Written instruction: Collect every line of the rows below that contains the string "center", matching case exactly.

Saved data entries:

* * * * *

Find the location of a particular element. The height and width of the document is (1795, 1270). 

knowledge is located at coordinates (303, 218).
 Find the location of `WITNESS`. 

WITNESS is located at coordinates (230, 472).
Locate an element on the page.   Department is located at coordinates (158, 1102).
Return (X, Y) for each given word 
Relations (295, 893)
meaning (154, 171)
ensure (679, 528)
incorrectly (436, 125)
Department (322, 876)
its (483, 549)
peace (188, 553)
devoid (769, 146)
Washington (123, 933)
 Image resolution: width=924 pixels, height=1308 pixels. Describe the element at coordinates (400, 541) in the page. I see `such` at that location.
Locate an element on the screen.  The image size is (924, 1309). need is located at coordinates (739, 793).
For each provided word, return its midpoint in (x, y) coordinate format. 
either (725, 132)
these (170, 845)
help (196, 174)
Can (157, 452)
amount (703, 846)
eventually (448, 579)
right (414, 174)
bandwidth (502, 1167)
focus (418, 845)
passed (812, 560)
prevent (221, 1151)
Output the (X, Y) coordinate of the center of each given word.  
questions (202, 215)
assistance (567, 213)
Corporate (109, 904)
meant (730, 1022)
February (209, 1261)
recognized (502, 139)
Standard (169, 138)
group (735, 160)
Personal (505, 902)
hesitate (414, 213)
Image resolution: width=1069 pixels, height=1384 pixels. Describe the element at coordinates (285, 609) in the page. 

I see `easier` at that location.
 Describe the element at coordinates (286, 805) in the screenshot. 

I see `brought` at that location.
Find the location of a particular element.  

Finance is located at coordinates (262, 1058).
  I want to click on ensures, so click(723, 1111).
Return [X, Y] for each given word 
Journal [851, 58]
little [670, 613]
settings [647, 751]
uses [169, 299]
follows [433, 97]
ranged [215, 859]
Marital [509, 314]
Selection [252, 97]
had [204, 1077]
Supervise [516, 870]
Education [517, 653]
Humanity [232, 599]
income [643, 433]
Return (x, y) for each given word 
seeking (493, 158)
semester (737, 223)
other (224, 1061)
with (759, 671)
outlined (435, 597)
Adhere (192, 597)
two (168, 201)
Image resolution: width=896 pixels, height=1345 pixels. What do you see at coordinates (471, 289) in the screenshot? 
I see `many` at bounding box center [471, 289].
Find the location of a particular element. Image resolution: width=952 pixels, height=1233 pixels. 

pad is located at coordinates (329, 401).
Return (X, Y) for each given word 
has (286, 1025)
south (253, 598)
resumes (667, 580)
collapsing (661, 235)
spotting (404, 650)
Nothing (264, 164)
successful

* * * * *

Exercise solution:
Output the (X, Y) coordinate of the center of each given word.  
I see `many` at bounding box center [471, 289].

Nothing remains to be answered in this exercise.